A Western blot assay for the detection of antibodies to bovine immunodeficiency-like virus in experimentally inoculated cattle,sheep, and goats

Summary A cocultivation method was used to establish a cytocidal bovine immunodeficiency-like virus (BIV) infection in primary fetal bovine lung (FBL) cell cultures. Cultures were monitored for virus production using radial immunodiffusion and agar gel immunodiffusion. Pelleted virus and detergent (CHAPS)-solubilized infected cell lysates from BIV-infected cell cultures were compared as sources of antigen for Western blots. Pelleted virus preparations from FBL-BIV cell cultures produced the best antigen for Western blot. Sheep and goats were inoculated with BIV and serum antibody responses were monitored up to 1 year post inoculation (PI).
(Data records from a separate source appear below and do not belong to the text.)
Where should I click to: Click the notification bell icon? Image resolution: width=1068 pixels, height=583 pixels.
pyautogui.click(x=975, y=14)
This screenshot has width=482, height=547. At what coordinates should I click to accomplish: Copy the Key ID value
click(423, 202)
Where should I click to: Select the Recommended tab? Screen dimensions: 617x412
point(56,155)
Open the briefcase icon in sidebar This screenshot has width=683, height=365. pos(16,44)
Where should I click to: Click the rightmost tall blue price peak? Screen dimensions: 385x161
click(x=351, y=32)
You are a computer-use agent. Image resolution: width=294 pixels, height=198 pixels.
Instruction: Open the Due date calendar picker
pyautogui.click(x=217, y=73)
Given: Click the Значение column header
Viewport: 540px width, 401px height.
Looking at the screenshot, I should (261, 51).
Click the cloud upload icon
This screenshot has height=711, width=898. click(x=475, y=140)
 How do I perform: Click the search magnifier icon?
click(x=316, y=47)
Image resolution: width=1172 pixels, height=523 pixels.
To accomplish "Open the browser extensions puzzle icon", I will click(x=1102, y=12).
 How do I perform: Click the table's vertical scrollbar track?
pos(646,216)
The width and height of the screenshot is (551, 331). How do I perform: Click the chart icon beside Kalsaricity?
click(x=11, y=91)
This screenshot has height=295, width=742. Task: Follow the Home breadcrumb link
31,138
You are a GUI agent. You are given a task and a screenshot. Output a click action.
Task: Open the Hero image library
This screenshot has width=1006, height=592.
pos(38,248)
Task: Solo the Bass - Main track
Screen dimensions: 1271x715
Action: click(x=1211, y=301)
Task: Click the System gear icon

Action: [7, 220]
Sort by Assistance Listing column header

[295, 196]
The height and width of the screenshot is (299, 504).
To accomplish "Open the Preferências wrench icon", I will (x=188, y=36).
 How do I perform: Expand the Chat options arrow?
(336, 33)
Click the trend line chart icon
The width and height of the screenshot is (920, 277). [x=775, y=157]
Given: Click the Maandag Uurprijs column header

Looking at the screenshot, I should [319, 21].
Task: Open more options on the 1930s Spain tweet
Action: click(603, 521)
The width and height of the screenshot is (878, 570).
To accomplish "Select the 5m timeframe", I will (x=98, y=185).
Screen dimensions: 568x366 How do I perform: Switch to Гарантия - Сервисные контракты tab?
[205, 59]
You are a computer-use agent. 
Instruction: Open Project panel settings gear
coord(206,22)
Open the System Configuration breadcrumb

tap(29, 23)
Sera from experimentally infected cattle, sheep, and goats reacted in Western blot assay with BIV viral induced polypeptides gp 110, p 72, p 55, p 50, gp 42, p 38, p 26, p 24, p 18, p 15, and p 13. Antibodies to p 26 were detected as early as 2 weeks PI in cattle, sheep, and goats. Antibodies to gp 110 were detected by 4 to 6 weeks PI in cattle, and by 9 months PI in sheep and goats. Antibodies to BIV proteins were still evident in cattle sera 2 1/2 years PI, and in sheep and goat sera 1 year PI.